Option A: A hematoma is described as a collection of blood beneath an intact epidermis that presents as a swollen fluctuant lump. It can be extremely tender on palpation. Due to its rich blood supply, the vulva is highly vulnerable and prone to hematoma formation. Although venous bleeding is possible, arterial bleeds mainly originate from one of the branches of the pudendal artery. Vulvar hematoma, rarely, might be secondary to operative laparoscopy (especially adnexal surgery), spontaneous rupture of the internal iliac artery, or spontaneous rupture of a pseudoaneurysm of the pudendal artery.
Option B: Because the woman has had epidural anesthesia and is anesthetized, she cannot feel pain, pressure, or a tearing sensation.
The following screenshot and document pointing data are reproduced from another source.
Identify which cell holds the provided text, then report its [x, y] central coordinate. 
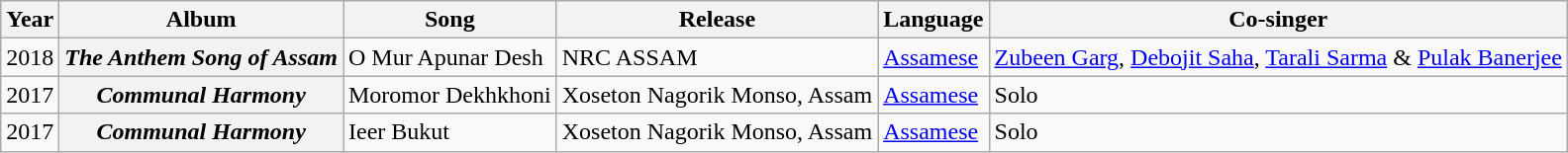
Moromor Dekhkhoni [449, 95]
NRC ASSAM [717, 57]
Release [717, 20]
2018 [30, 57]
Zubeen Garg, Debojit Saha, Tarali Sarma & Pulak Banerjee [1278, 57]
O Mur Apunar Desh [449, 57]
The Anthem Song of Assam [202, 57]
Song [449, 20]
Language [933, 20]
Co-singer [1278, 20]
Album [202, 20]
Ieer Bukut [449, 133]
Year [30, 20]
Search for the cell housing the specified text and yield its (x, y) center coordinate. 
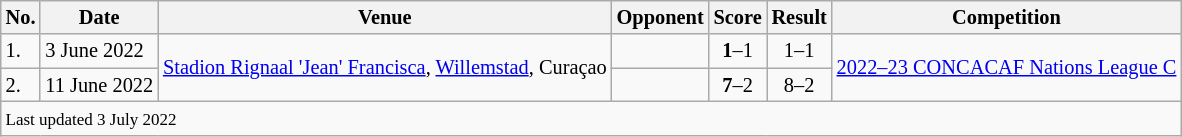
11 June 2022 (99, 85)
3 June 2022 (99, 51)
8–2 (800, 85)
2022–23 CONCACAF Nations League C (1007, 68)
Stadion Rignaal 'Jean' Francisca, Willemstad, Curaçao (385, 68)
7–2 (738, 85)
Date (99, 17)
Competition (1007, 17)
2. (21, 85)
1. (21, 51)
No. (21, 17)
Venue (385, 17)
Last updated 3 July 2022 (591, 118)
Score (738, 17)
Opponent (660, 17)
Result (800, 17)
Return (X, Y) of the center of cell containing provided text 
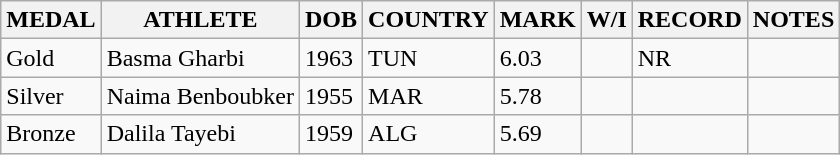
5.78 (538, 96)
ATHLETE (200, 20)
ALG (429, 134)
MARK (538, 20)
COUNTRY (429, 20)
Dalila Tayebi (200, 134)
W/I (606, 20)
Silver (51, 96)
5.69 (538, 134)
MEDAL (51, 20)
RECORD (690, 20)
TUN (429, 58)
Bronze (51, 134)
MAR (429, 96)
1959 (332, 134)
1955 (332, 96)
Naima Benboubker (200, 96)
NOTES (793, 20)
6.03 (538, 58)
Gold (51, 58)
NR (690, 58)
1963 (332, 58)
Basma Gharbi (200, 58)
DOB (332, 20)
From the cell containing the given text, extract its center point as (x, y) coordinate. 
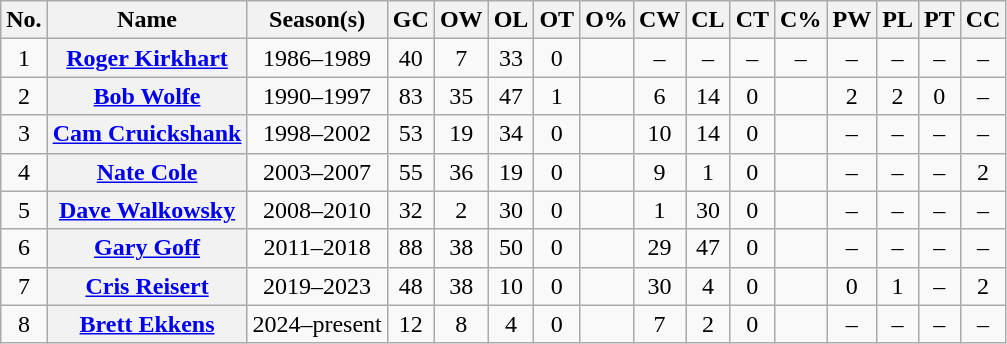
40 (410, 58)
Season(s) (317, 20)
88 (410, 248)
33 (511, 58)
PT (939, 20)
C% (801, 20)
35 (461, 96)
O% (607, 20)
CC (983, 20)
1990–1997 (317, 96)
2011–2018 (317, 248)
5 (24, 210)
53 (410, 134)
CT (752, 20)
PL (898, 20)
Nate Cole (147, 172)
55 (410, 172)
GC (410, 20)
29 (659, 248)
2003–2007 (317, 172)
Bob Wolfe (147, 96)
OW (461, 20)
Gary Goff (147, 248)
Brett Ekkens (147, 324)
32 (410, 210)
2008–2010 (317, 210)
Cam Cruickshank (147, 134)
Dave Walkowsky (147, 210)
PW (852, 20)
No. (24, 20)
12 (410, 324)
Name (147, 20)
3 (24, 134)
48 (410, 286)
1986–1989 (317, 58)
Cris Reisert (147, 286)
CW (659, 20)
36 (461, 172)
OT (557, 20)
2019–2023 (317, 286)
OL (511, 20)
9 (659, 172)
CL (708, 20)
83 (410, 96)
50 (511, 248)
Roger Kirkhart (147, 58)
2024–present (317, 324)
1998–2002 (317, 134)
34 (511, 134)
Due to mechanical urethral obstruction, patients may present with urinary retention or micturition difficulties. In severe cases, the patient can be hemodynamically unstable and will require urgent fluid resuscitation or blood transfusion. Symptoms usually develop within a few hours to days of delivery, depending on the severity of the condition.
Option D: Heavy bruising may be visualized, but vital sign changes indicate hematoma caused by blood collection in the perineal tissues. As bleeding into the vulva is largely restricted only by the Colles fascia and the urogenital diaphragm, a hematoma in this area will be visible on physical examination. This is seen as a tender fluctuant lump of variable size. Since the Colles fascia exerts little resistance, vulvar hematomas can grow to become 15cm in diameter or more. The observation of a lump or swelling in the groin may be offered by the patient if asked during the consultation. Although there is no anatomical explanation, it is discovered that the right side appears to be more commonly affected.